*** Opening of Exercise materials ***

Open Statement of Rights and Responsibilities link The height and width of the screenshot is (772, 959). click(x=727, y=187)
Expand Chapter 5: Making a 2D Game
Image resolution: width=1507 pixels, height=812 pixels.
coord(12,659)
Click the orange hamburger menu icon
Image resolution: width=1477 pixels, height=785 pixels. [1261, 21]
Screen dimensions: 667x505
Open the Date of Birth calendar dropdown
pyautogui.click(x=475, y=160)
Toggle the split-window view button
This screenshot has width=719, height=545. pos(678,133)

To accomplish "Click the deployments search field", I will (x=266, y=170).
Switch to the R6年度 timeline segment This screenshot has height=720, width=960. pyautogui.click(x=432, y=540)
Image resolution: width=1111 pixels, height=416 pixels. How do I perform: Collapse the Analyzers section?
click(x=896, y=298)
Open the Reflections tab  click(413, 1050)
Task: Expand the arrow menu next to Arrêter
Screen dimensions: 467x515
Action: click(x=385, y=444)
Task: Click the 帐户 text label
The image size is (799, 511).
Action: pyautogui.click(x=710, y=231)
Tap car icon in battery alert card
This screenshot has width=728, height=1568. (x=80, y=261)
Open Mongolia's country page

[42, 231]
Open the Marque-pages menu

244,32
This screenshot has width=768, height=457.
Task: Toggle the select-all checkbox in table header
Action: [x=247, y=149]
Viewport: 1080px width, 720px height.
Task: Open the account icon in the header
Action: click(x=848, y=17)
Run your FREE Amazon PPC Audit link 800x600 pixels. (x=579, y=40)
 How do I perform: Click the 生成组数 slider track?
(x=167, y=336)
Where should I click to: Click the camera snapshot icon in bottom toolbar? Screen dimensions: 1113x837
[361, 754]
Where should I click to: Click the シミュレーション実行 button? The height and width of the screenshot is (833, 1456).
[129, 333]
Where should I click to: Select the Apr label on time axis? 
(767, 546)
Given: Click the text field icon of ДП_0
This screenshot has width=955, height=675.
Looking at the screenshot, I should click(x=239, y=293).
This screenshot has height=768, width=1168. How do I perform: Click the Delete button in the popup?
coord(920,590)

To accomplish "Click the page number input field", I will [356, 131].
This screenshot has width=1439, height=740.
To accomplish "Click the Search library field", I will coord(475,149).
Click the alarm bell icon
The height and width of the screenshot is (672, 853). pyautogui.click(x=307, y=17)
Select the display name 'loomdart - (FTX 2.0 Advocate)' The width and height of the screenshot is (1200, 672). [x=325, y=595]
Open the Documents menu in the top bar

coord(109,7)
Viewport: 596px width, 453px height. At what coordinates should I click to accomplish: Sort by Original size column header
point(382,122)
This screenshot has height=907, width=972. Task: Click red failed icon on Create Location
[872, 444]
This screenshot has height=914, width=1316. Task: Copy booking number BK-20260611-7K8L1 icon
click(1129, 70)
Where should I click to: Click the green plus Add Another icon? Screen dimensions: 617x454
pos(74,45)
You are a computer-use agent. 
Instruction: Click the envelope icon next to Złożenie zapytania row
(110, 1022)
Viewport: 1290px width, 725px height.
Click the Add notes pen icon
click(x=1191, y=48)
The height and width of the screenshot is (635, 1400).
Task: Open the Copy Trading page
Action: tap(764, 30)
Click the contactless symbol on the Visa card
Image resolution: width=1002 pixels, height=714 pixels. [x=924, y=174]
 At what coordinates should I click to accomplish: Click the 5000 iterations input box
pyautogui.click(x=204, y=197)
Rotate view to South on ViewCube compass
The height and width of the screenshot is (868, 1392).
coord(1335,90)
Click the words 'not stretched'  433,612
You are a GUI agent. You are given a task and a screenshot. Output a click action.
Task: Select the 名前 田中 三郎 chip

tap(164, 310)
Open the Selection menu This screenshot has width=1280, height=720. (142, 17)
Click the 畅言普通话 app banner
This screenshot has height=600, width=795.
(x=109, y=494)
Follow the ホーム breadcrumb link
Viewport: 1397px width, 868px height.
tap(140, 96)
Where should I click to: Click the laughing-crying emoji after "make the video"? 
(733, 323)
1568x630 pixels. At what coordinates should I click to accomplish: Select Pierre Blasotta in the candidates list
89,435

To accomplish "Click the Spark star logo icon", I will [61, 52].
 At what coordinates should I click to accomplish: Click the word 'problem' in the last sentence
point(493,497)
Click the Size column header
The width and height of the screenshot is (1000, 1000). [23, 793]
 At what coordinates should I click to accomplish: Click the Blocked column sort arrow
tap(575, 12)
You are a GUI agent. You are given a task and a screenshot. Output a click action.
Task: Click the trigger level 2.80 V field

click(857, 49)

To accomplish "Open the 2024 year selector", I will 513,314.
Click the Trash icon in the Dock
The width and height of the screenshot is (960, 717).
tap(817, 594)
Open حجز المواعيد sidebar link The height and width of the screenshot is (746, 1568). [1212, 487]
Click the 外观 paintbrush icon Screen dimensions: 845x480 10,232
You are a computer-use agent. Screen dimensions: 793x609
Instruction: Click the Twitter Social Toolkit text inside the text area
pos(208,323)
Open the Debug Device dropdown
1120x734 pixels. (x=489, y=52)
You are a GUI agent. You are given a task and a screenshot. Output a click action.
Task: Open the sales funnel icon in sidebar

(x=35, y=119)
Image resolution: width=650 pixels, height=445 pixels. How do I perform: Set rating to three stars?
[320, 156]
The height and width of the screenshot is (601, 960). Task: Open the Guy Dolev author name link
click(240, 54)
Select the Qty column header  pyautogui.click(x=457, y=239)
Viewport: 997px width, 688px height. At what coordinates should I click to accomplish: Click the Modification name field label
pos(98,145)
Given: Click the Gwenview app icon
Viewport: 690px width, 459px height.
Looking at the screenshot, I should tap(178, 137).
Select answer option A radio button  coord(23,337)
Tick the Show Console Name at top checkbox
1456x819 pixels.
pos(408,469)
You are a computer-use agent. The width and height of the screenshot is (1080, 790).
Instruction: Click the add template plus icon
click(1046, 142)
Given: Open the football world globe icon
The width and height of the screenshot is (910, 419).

*** Close of Exercise materials ***

▶ [Required work]:
Please copy the data above in its entirety, exactly as written.

▶ [Answer to this problem]:
Open Statement of Rights and Responsibilities link The height and width of the screenshot is (772, 959). click(x=727, y=187)
Expand Chapter 5: Making a 2D Game
Image resolution: width=1507 pixels, height=812 pixels.
coord(12,659)
Click the orange hamburger menu icon
Image resolution: width=1477 pixels, height=785 pixels. [1261, 21]
Screen dimensions: 667x505
Open the Date of Birth calendar dropdown
pyautogui.click(x=475, y=160)
Toggle the split-window view button
This screenshot has width=719, height=545. pos(678,133)

To accomplish "Click the deployments search field", I will (x=266, y=170).
Switch to the R6年度 timeline segment This screenshot has height=720, width=960. pyautogui.click(x=432, y=540)
Image resolution: width=1111 pixels, height=416 pixels. How do I perform: Collapse the Analyzers section?
click(x=896, y=298)
Open the Reflections tab  click(413, 1050)
Task: Expand the arrow menu next to Arrêter
Screen dimensions: 467x515
Action: click(x=385, y=444)
Task: Click the 帐户 text label
The image size is (799, 511).
Action: pyautogui.click(x=710, y=231)
Tap car icon in battery alert card
This screenshot has width=728, height=1568. (x=80, y=261)
Open Mongolia's country page

[42, 231]
Open the Marque-pages menu

244,32
This screenshot has width=768, height=457.
Task: Toggle the select-all checkbox in table header
Action: [x=247, y=149]
Viewport: 1080px width, 720px height.
Task: Open the account icon in the header
Action: click(x=848, y=17)
Run your FREE Amazon PPC Audit link 800x600 pixels. (x=579, y=40)
 How do I perform: Click the 生成组数 slider track?
(x=167, y=336)
Where should I click to: Click the camera snapshot icon in bottom toolbar? Screen dimensions: 1113x837
[361, 754]
Where should I click to: Click the シミュレーション実行 button? The height and width of the screenshot is (833, 1456).
[129, 333]
Where should I click to: Select the Apr label on time axis? 
(767, 546)
Given: Click the text field icon of ДП_0
This screenshot has width=955, height=675.
Looking at the screenshot, I should click(x=239, y=293).
This screenshot has height=768, width=1168. How do I perform: Click the Delete button in the popup?
coord(920,590)

To accomplish "Click the page number input field", I will [356, 131].
This screenshot has width=1439, height=740.
To accomplish "Click the Search library field", I will coord(475,149).
Click the alarm bell icon
The height and width of the screenshot is (672, 853). pyautogui.click(x=307, y=17)
Select the display name 'loomdart - (FTX 2.0 Advocate)' The width and height of the screenshot is (1200, 672). [x=325, y=595]
Open the Documents menu in the top bar

coord(109,7)
Viewport: 596px width, 453px height. At what coordinates should I click to accomplish: Sort by Original size column header
point(382,122)
This screenshot has height=907, width=972. Task: Click red failed icon on Create Location
[872, 444]
This screenshot has height=914, width=1316. Task: Copy booking number BK-20260611-7K8L1 icon
click(1129, 70)
Where should I click to: Click the green plus Add Another icon? Screen dimensions: 617x454
pos(74,45)
You are a computer-use agent. 
Instruction: Click the envelope icon next to Złożenie zapytania row
(110, 1022)
Viewport: 1290px width, 725px height.
Click the Add notes pen icon
click(x=1191, y=48)
The height and width of the screenshot is (635, 1400).
Task: Open the Copy Trading page
Action: tap(764, 30)
Click the contactless symbol on the Visa card
Image resolution: width=1002 pixels, height=714 pixels. [x=924, y=174]
 At what coordinates should I click to accomplish: Click the 5000 iterations input box
pyautogui.click(x=204, y=197)
Rotate view to South on ViewCube compass
The height and width of the screenshot is (868, 1392).
coord(1335,90)
Click the words 'not stretched'  433,612
You are a GUI agent. You are given a task and a screenshot. Output a click action.
Task: Select the 名前 田中 三郎 chip

tap(164, 310)
Open the Selection menu This screenshot has width=1280, height=720. (142, 17)
Click the 畅言普通话 app banner
This screenshot has height=600, width=795.
(x=109, y=494)
Follow the ホーム breadcrumb link
Viewport: 1397px width, 868px height.
tap(140, 96)
Where should I click to: Click the laughing-crying emoji after "make the video"? 
(733, 323)
1568x630 pixels. At what coordinates should I click to accomplish: Select Pierre Blasotta in the candidates list
89,435

To accomplish "Click the Spark star logo icon", I will [61, 52].
 At what coordinates should I click to accomplish: Click the word 'problem' in the last sentence
point(493,497)
Click the Size column header
The width and height of the screenshot is (1000, 1000). [23, 793]
 At what coordinates should I click to accomplish: Click the Blocked column sort arrow
tap(575, 12)
You are a GUI agent. You are given a task and a screenshot. Output a click action.
Task: Click the trigger level 2.80 V field

click(857, 49)

To accomplish "Open the 2024 year selector", I will 513,314.
Click the Trash icon in the Dock
The width and height of the screenshot is (960, 717).
tap(817, 594)
Open حجز المواعيد sidebar link The height and width of the screenshot is (746, 1568). [1212, 487]
Click the 外观 paintbrush icon Screen dimensions: 845x480 10,232
You are a computer-use agent. Screen dimensions: 793x609
Instruction: Click the Twitter Social Toolkit text inside the text area
pos(208,323)
Open the Debug Device dropdown
1120x734 pixels. (x=489, y=52)
You are a GUI agent. You are given a task and a screenshot. Output a click action.
Task: Open the sales funnel icon in sidebar

(x=35, y=119)
Image resolution: width=650 pixels, height=445 pixels. How do I perform: Set rating to three stars?
[320, 156]
The height and width of the screenshot is (601, 960). Task: Open the Guy Dolev author name link
click(240, 54)
Select the Qty column header  pyautogui.click(x=457, y=239)
Viewport: 997px width, 688px height. At what coordinates should I click to accomplish: Click the Modification name field label
pos(98,145)
Given: Click the Gwenview app icon
Viewport: 690px width, 459px height.
Looking at the screenshot, I should tap(178, 137).
Select answer option A radio button  coord(23,337)
Tick the Show Console Name at top checkbox
1456x819 pixels.
pos(408,469)
You are a computer-use agent. The width and height of the screenshot is (1080, 790).
Instruction: Click the add template plus icon
click(1046, 142)
Given: Open the football world globe icon
The width and height of the screenshot is (910, 419).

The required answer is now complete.